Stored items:
- - - - - - -
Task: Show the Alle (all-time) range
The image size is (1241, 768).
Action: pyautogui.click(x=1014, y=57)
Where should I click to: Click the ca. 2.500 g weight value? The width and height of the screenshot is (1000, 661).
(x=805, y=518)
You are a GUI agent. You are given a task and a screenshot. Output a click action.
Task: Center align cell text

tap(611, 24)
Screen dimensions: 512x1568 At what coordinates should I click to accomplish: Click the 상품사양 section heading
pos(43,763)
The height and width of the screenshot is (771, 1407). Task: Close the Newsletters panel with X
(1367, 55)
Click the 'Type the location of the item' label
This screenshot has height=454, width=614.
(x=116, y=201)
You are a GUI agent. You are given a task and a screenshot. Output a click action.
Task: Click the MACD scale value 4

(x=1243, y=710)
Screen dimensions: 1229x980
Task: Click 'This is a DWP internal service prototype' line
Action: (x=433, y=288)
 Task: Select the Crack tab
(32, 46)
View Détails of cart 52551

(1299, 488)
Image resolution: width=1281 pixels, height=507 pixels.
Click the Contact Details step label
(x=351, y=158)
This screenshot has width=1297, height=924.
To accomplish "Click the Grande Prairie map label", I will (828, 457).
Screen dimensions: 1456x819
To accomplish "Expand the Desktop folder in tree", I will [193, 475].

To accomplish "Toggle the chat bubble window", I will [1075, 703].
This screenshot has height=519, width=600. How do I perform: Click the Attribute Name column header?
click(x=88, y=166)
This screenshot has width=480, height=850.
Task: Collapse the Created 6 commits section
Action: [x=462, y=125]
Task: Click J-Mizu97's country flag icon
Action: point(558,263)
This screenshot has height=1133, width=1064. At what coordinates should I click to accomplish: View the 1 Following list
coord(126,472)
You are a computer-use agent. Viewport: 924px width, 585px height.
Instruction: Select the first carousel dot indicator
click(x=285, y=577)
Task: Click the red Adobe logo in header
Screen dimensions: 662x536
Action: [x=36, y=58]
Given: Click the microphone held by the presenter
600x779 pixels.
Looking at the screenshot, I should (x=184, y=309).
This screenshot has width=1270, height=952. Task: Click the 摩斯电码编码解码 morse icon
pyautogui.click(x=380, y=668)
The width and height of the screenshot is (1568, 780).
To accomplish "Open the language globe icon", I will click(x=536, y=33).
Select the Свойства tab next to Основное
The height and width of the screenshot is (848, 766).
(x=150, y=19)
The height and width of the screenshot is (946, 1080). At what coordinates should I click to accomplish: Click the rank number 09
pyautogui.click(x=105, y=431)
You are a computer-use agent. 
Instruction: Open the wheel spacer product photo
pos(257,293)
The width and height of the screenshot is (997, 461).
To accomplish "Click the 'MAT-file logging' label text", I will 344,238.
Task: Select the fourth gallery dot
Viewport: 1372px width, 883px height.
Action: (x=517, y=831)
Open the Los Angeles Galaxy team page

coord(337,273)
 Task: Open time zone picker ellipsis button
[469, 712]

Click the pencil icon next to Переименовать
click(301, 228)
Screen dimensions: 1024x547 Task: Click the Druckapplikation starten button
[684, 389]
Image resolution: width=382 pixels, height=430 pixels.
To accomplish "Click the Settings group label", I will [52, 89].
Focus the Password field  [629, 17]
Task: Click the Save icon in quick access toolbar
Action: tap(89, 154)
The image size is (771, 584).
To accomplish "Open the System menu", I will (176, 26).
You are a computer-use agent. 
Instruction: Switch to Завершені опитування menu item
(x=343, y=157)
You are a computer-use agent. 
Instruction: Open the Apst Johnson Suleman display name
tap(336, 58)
- - - - - - -
Your answer should be the lines above, from the line containing "This screenshot has width=1297, height=924." up to and including the line containing "Task: Click the red Adobe logo in header", reproduced exactly and with nothing else.

This screenshot has width=1297, height=924.
To accomplish "Click the Grande Prairie map label", I will (828, 457).
Screen dimensions: 1456x819
To accomplish "Expand the Desktop folder in tree", I will [193, 475].

To accomplish "Toggle the chat bubble window", I will [1075, 703].
This screenshot has height=519, width=600. How do I perform: Click the Attribute Name column header?
click(x=88, y=166)
This screenshot has width=480, height=850.
Task: Collapse the Created 6 commits section
Action: [x=462, y=125]
Task: Click J-Mizu97's country flag icon
Action: point(558,263)
This screenshot has height=1133, width=1064. At what coordinates should I click to accomplish: View the 1 Following list
coord(126,472)
You are a computer-use agent. Viewport: 924px width, 585px height.
Instruction: Select the first carousel dot indicator
click(x=285, y=577)
Task: Click the red Adobe logo in header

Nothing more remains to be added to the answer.